In pochi giorni nasce una polemica. Fino alla risposta televisiva di ieri sera quando, su un’altra rete francese, I-Télé, Suad smentisce tutto: «Condanno quello che ha fatto Mohamed. Non sono d’accordo con lui. Non sono antisemita. Mi hanno incastrato. Mi hanno fatto dire quello che non penso. Anche io sono madre e capisco perfettamente il dolore che hanno provato le madri di quei bambini». Durante l’intervista, Souad ha il viso velato. Vuole proteggere la propria intimità e la propria famiglia. E ha deciso di sporgere denuncia contro M6 proprio per violazione della privacy. Come spiega d’altronde il suo avvocato, non c’era alcuna volontà da parte della donna di fare un’apologia del terrorismo e dell’antisemitismo. Le immagini diffuse in televisione erano state registrate senza che lei ne fosse al corrente: «In una democrazia, non si punisce qualcuno per quello che dice in privato».
Già nel passato, in Francia, l’utilizzo delle telecamere nascoste aveva suscitato critiche e polemiche. Mai prima di adesso, però, si erano utilizzate immagini e dialoghi tra due fratelli. Dove comincia e dove finisce la sfera privata? È veramente tutto lecito in nome dell’informazione? Che la barriera tra vita privata e vita pubblica non sia rigida, ormai lo sappiamo
bene. Inoltre, quando si parla della stampa, è necessario salvaguardare il diritto di pubblicare tutte le notizie e le foto che si hanno a propria disposizione quando c’è un interesse per la gente. Più complicato è il caso delle telecamere nascoste. Perché, allora, o si mente ai propri interlocutori – venendo meno al principio secondo cui le fonti devono essere rispettate e salvaguardate – oppure ci si intromette all’interno di una situazione privata strumentalizzando la buona fede altrui. Chi di noi, con un fratello o un amico intimo, non si è mai lasciato andare alla collera, dicendo talvolta cose di cui si pente, e che non vorrebbe mai vedere pubblicate sui giornali o diffuse in televisione?

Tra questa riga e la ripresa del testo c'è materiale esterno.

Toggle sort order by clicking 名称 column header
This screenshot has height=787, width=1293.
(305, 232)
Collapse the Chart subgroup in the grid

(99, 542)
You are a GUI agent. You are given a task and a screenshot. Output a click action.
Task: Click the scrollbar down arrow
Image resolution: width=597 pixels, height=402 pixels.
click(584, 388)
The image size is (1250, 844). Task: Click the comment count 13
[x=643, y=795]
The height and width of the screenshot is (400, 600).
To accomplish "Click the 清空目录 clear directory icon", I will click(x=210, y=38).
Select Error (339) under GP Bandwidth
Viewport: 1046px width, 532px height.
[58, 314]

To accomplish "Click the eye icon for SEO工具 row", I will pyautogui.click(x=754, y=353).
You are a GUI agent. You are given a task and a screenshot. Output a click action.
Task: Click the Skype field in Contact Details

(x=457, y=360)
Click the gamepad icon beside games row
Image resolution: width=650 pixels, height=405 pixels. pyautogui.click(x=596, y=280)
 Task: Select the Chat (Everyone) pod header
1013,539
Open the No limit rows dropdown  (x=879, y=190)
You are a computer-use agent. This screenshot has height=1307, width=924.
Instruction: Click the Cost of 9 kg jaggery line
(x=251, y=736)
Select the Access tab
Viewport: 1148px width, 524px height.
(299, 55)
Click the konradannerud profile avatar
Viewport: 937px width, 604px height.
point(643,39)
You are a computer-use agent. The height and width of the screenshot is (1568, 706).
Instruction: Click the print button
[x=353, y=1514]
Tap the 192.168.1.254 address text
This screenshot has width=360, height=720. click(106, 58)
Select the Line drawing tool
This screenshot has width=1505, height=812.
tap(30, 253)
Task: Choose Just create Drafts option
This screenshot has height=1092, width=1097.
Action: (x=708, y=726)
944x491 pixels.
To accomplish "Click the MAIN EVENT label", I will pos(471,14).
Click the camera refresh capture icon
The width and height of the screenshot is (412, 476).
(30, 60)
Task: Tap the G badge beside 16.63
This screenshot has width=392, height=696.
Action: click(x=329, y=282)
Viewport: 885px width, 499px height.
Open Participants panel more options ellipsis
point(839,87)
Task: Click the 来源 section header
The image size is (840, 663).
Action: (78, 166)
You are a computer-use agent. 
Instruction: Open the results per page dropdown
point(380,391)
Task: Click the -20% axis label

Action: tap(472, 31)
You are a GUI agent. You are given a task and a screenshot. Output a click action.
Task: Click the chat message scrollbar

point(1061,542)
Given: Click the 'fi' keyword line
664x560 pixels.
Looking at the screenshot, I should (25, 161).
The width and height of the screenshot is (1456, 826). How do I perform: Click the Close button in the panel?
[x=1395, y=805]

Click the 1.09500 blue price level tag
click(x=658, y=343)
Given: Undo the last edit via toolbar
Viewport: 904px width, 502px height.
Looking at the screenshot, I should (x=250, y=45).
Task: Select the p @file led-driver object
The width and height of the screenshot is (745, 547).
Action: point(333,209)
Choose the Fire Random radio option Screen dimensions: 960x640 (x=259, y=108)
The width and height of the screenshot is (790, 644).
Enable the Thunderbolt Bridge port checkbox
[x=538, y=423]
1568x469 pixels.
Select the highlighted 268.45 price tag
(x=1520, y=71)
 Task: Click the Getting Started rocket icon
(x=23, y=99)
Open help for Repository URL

Il direttore di M6 non ha dubbi. Per lui, il problema è nel contenuto delle affermazioni di Souad Merah, non certo nel modo in cui si sono ottenute le informazioni. È quello che lei dice che è inaccettabile e scandaloso.
Anche se poi riconosce che il dialogo tra la giovane donna e il fratello era stato filmato senza che Souad ne fosse stata informata. Allora chi è colpevole di cosa? Nessuno
può negare che le parole della sorella di Mohammed Merah siano insopportabili. Sono sintomatiche del fatto che in Francia, come anche in molti altri paesi europei, il problema
dell’antisemitismo, del razzismo e del fanatismo non è stato affatto risolto. Esiste una ferita che percorre la società francese che non si è cicatrizzata con la morte di Merah. Ma questo non toglie niente al problema etico che si pone oggi ai giornalisti. Soprattutto quando si entra con un sotterfugio nell’intimità della vita di una persona.
Utilizzare la telecamera nascosta significa giocare con il fuoco e alimentare ancora di più la sfiducia della gente nei confronti della stampa. Un conto, infatti, è utilizzare ogni mezzo quando si è confrontati alla corruzione dei dirigenti politici o economici. Altro conto è utilizzare ogni mezzo per fare degli scoop che, per altro, rischiano di essere effimeri. Come nel caso di Souad che ieri sera ha smentito tutto. Quello che ha detto era solo il frutto di una lite con il fratello che i giornalisti le hanno rubato, senza rispettare la sua privacy.